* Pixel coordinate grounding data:
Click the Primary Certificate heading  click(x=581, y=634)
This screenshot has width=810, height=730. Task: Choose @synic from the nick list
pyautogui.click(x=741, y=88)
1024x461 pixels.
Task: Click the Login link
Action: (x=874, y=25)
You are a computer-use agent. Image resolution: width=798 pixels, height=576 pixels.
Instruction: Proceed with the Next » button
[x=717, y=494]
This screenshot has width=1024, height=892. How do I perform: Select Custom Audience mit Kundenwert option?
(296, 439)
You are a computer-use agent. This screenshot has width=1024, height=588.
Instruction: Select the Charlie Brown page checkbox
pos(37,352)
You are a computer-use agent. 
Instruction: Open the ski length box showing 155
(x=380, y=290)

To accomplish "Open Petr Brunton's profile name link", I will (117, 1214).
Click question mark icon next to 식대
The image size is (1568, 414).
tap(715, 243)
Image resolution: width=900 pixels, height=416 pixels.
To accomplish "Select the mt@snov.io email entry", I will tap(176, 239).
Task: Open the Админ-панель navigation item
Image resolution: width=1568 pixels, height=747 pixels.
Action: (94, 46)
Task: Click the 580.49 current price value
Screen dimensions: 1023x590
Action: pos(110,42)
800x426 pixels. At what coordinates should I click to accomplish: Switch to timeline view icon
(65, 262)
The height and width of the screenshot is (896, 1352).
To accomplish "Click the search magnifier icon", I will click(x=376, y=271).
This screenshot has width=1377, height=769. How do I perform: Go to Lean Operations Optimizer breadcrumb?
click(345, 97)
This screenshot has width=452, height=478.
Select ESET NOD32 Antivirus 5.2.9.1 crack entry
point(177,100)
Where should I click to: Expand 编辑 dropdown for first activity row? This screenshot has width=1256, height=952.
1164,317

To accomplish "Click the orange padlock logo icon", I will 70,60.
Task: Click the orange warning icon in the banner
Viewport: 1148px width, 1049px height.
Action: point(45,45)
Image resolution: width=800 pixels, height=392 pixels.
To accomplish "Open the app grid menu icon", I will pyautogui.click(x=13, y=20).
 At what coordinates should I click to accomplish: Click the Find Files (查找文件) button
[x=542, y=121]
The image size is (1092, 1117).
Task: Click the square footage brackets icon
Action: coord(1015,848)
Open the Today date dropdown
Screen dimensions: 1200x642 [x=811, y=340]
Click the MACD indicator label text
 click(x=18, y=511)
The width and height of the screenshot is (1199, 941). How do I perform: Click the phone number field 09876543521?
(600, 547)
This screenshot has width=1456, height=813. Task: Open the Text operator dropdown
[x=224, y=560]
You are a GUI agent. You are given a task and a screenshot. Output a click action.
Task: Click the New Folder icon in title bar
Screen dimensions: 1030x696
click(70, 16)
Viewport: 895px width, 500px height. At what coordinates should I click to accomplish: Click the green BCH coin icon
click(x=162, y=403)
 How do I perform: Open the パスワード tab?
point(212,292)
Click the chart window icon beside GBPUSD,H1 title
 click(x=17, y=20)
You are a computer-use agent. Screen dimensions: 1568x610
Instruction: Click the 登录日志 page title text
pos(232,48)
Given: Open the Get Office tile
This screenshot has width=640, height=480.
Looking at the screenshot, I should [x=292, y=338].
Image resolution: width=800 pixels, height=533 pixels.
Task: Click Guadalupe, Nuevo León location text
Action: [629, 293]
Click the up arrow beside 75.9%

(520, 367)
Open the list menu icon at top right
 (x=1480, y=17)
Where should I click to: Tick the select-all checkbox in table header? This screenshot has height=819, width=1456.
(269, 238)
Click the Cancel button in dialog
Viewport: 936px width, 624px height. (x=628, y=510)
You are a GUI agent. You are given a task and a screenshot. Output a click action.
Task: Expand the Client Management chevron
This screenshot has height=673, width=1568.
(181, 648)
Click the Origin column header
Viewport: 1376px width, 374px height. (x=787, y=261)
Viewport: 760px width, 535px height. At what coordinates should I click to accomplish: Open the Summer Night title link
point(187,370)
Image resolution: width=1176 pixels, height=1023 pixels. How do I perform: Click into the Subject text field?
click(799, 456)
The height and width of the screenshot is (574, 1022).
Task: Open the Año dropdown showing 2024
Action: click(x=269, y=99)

* WHAT THIS TASK INVOLVES: Look for "Where should I click to: Tick" in the records. Write out its line and every later line through the end exactly, with nothing more.

* PROBLEM SOLUTION:
Where should I click to: Tick the select-all checkbox in table header? This screenshot has height=819, width=1456.
(269, 238)
Click the Cancel button in dialog
Viewport: 936px width, 624px height. (x=628, y=510)
You are a GUI agent. You are given a task and a screenshot. Output a click action.
Task: Expand the Client Management chevron
This screenshot has height=673, width=1568.
(181, 648)
Click the Origin column header
Viewport: 1376px width, 374px height. (x=787, y=261)
Viewport: 760px width, 535px height. At what coordinates should I click to accomplish: Open the Summer Night title link
point(187,370)
Image resolution: width=1176 pixels, height=1023 pixels. How do I perform: Click into the Subject text field?
click(799, 456)
The height and width of the screenshot is (574, 1022).
Task: Open the Año dropdown showing 2024
Action: click(x=269, y=99)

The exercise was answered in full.